Start of SOURCE DOCUMENT
Monday, September 8, 2008

Bad Soden, Germany 2.5.05: Thermal Springs and Mad Bikers

Awake in what is the middle of the night here (1-2 A.M.), but supper time at home. Since we haven’t begun yet to make the adjustment on this second day of our trip, we went to bed at 7, full daylight, and I’m awake and hungry. The body is a creature of habit and knows it eats now at home.

We’re in the Taunus Hills outside Frankfurt for Steve to do research on his Wolf family. After we arrived and got settled yesterday at Bad Soden, where we’re staying, we drove to the village John Wolf left for Minnesota in 1869—Oberhöchstadt in the Hochtaunuskreis.

It’s pretty countryside—wooded hills with many walking and biking paths. The villages are thickly clustered, as in the Rheingebiet, one running right into the other, teeming with life on a fine May afternoon and evening. Warmer here than at home—high 70s, where it was low 60s when we left Little Rock. I saw on the weather forecast it’s supposed to be warmer in Frankfurt today than in Rome. And I brought only long-sleeved shirts, expecting it to be cool!

The other thing I notice about these villages is that they don’t seem to have an obvious or easily discernible town center. Maybe it’s in part that so much was destroyed in the war. Much of the architecture is new, that solid bourgeois German suburban architecture, rather undistinguished, but solid, well-built, with a certain attention to details that fit it into the environment.

I saw, for instance, a fountain yesterday in someone’s garden. It seemed to have a coppery sheen about it. It was very simple, like rocks placed in an irregular T on top of one tall rock, something like this ╤. I’m not sure what the material was, really, perhaps some beaten metal. It had ripples on it like stone long washed by running water, or sand as the tide recedes.

The water ran up the vertical part, along the reset, and then cascaded down. No: that’s too dramatic of a word. It rippled gently up and down.

But my point: this simple, minimalist fountain was perfect for the garden of the house. Like many houses on the outskirts of these towns, it was set in behind a thick green hedge. And like so many others in these resort bedroom communities of Frankfurt, it was on a hillside, deeply shaded.
End of SOURCE DOCUMENT
Start of SUPPLIED INFORMATION
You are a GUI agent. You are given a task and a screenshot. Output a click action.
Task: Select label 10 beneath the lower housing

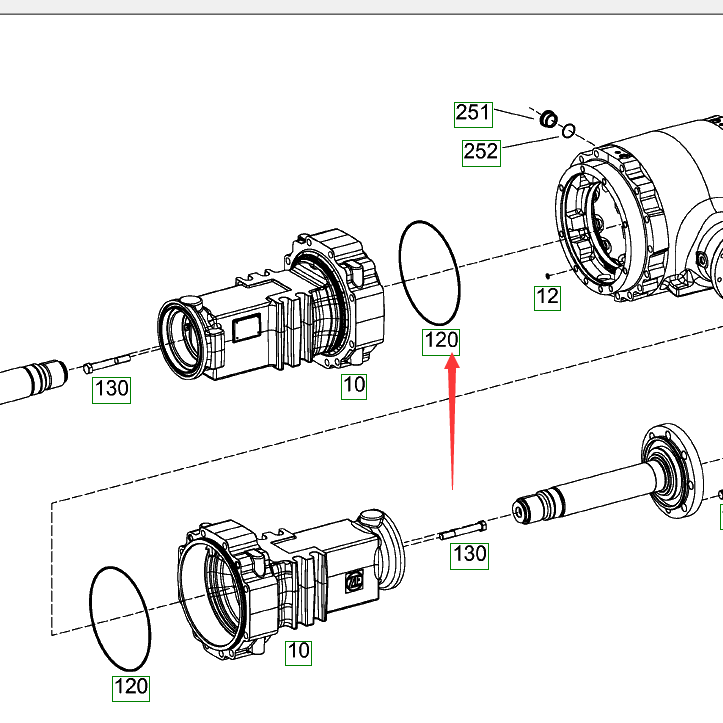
End of SUPPLIED INFORMATION
STATED GOAL 1:
In the Bad Soden travel diary, what year did John Wolf leave his village for Minnesota?
STATED GOAL 2:
Pick up the Bad Soden travel diary after its last sentence and write the next few paragraphs.
The lines above aren't needed for anything here.

EXERCISE ANSWER 1:
1869

EXERCISE ANSWER 2:
The situation means that dappled green light plays all day on the little openings each house represents. Whoever conceived the fountain and placed it just there, in front of the house, had a very good feel for what the light would do through much of the day. It picks up the rippling water, the cast of green canopy, and turns it into quiet beauty. The Germans have a feel for that understated way of setting a resort house in just the right spot to point out the natural beauty of its surroundings. Perhaps the Europeans in general do. Perhaps all cultivated people do.

This is a resort area, one dating at least to the period of the grand baden towns so beloved by royals and aristocrats since the 1700s. Bad Homburg, nearby, was a favorite spot of the British royals and the Tsar and his family. Bad Soden is a Kurort, and from the time we arrived, people were traipsing through the little plaza in front of the hotel, which is tucked in a side street near the railway station, to walk into the Kurpark.

As befits an area with so many thermal springs, there are lots of fountains in the towns and villages, some seeming fairly modern. Again, this brings Baden and the Rhine region to mind.

But unlike those areas, it’s definitely not a Weingebiet. We did see some old orchards as we climbed high, but they seemed atypically (for Germans) neglected and overgrown with grass. We also saw signs suggesting Apfelwein is a local speciality.

Crops seem to be wheat just coming up and rape, which, in flower, has a rank, unpleasant scent, like a dog hit by a car decaying on the roadside. We stopped to take pictures of Frankfurt in the distance, at Oberhöchstadt. It shimmers just across a valley, a fold of hills. We snapped the photos to show a rape field at the top of the hill at Oberhöchstadt.

On the whole, though, agriculture doesn’t seem to be the main industry here. I’d say it’s providing weekend getaways for Frankfurters to hike and bike.

Some big event was going on yesterday, a bike race, which made it almost impossible to return to Bad Soden. As we drove, we noticed the roadways lined with cars, especially in the wooded green hilly areas. We thought something must be going on, though it was a fine Sunday May afternoon, and people may have been just hiking and biking in German tribal droves.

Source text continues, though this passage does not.